Long before the Covid-19 pandemic, e-commerce market around the world was growing at a pace of 20 percent per year and was already disrupting the entire supply chain including air cargo by pushing towards better business models, greater visibility and speed. The factors triggered were the rising number of internet users, shifting of more products to online and the comparatively low price it could offer due to wholesale purchasing.

The Covid-19 pandemic brought in new normalcy for human interactions which included social distancing, work from home, staying at home for a longer period and reluctance to handle cash. Thus e-commerce companies witnessed a surge in demand for online shopping of medical supplies, essentials and food products. The situation has not only increased the need for e-commerce to deliver but also to do it more efficiently, swiftly and at a much larger scale.

Volumes

In May 2020, the e-commerce division of DHL in the United States reported an increase of 36 percent in domestic and 28 percent in cross border volumes compared to February 2020 which is in par with holiday peak levels.
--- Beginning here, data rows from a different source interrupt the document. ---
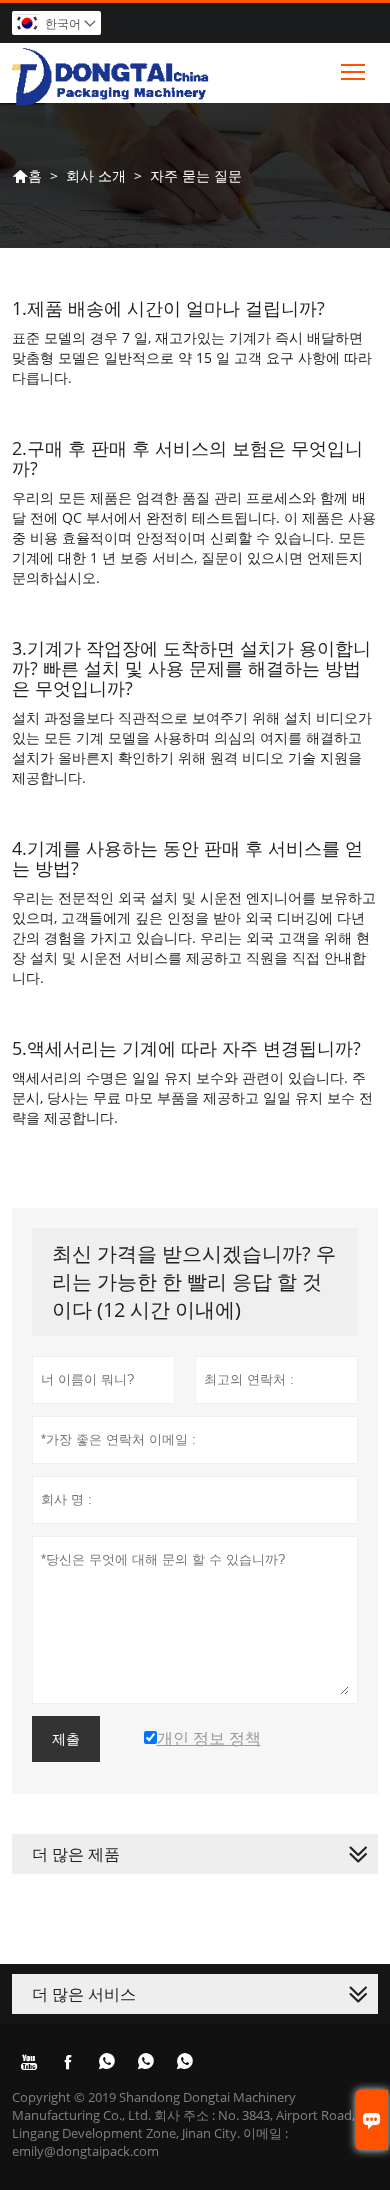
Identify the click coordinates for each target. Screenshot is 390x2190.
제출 (66, 1739)
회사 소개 (96, 175)
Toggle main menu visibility (353, 70)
Lee Spratt, Americas CEO of DHL eCommerce Solutions, said, “We have seen large volume percentage increases mostly in the Northeast region of the United States with a significant amount entering the US inbound from China. We have seen holiday peak-level types of volume increases, but we are also seeing our customers’ volumes as representative of various consumer buying trends as a result of the general public’s interest in staying healthy and taking on new roles as remote employees and students.”

DHL eCommerce Solutions in the US reported an increase of 36% in domestic and 28% in cross border volumes in May 2020.
DHL eCommerce Solutions in the US reported an increase of 36% in domestic and 28% in cross border volumes in May 2020.

Challenges for e-commerce

However, while on one side there was a huge demand surge, on the other side businesses were struggling to move goods.

According to Brendan Sullivan, head, e-commerce & cargo operations, International Air Transport Association (IATA), around one in every three customer transaction during this period resulted in an out of stock like experience which resulted in a loss of $1 trillion for the global e-commerce industry.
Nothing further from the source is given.